#  > Islam >  > Islam en meer >  Ochten en avond dua.

## Mounir2017

Ochtend en avond Dua


Allah de Verhevene zegt in de Koraan in Surah Al-Ahzaab vers 41-42:


O, gij die gelooft! Gedenkt Allah veelvuldig.
En prijst Zijn Heiligheid s morgens) en s avonds.
En HIJ zegt in Surah Ghaafir vers 55:


Heb geduld, voorzeker, Allah's belofte is waar. En vraag bescherming tegen uw zonde en eert uw Heer 's morgens en 's avonds met de lof die Hem toekomt.


En Hij zegt in Surah Al-Qaaf vers 39:


Heb dus geduld met wat zij zeggen en verheerlijk uw Heer met de lof die Hem toekomt, vr zonsop- en ondergang.

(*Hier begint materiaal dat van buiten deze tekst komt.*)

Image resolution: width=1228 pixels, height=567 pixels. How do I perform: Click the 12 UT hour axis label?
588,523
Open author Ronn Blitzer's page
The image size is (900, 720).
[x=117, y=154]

Bovenstaande verzen zijn bewijs voor het gedenken van ALLAH met de
smeekbeden die onze Profeet(vrede zij met hem) aan ons heeft
doorgegeven. Deze smeekbeden zijn zeer belangrijk voor de moslims, en
zijn essentieel en iemand die ze niet zegt doet zichzelf een ongelofelijke
onrecht aan.
Een groot punt van discussie onder de geleerden is wanneer deze
smeekbedes gezegd moeten worden, de juiste mening is dat deze
smeekbedes van de ochtend na het Fajr gebed gezegd moeten worden, en
de tijd hiervoor is tot de zonsopkomt en die van de avond dienen na het
Asr gebed opgezegd te worden, en het tijd hiervoor is tot de
zonsondergang(Maghreb gebed).


Het bewijs hiervoor zijn de bovenstaande verzen, dit is het bewijs wat Ibn
Qayyim Al-Jawzi geeft in Al-Waabil Al-Sayyib.
Maar er is hier dus meningsverschil over en beide hebben sterke bewijzen
ervoor, de anderen mening is dat de ochtend adkhaar is vanaf het Fajr
gebed tot aan het Dohr gebed en de avond adkhaar vanaf het Dohr gebed
tot aan het Magreb gebed, Wa ALLAHOE Alam. Dus met andere woorden als je het maar doet !!!!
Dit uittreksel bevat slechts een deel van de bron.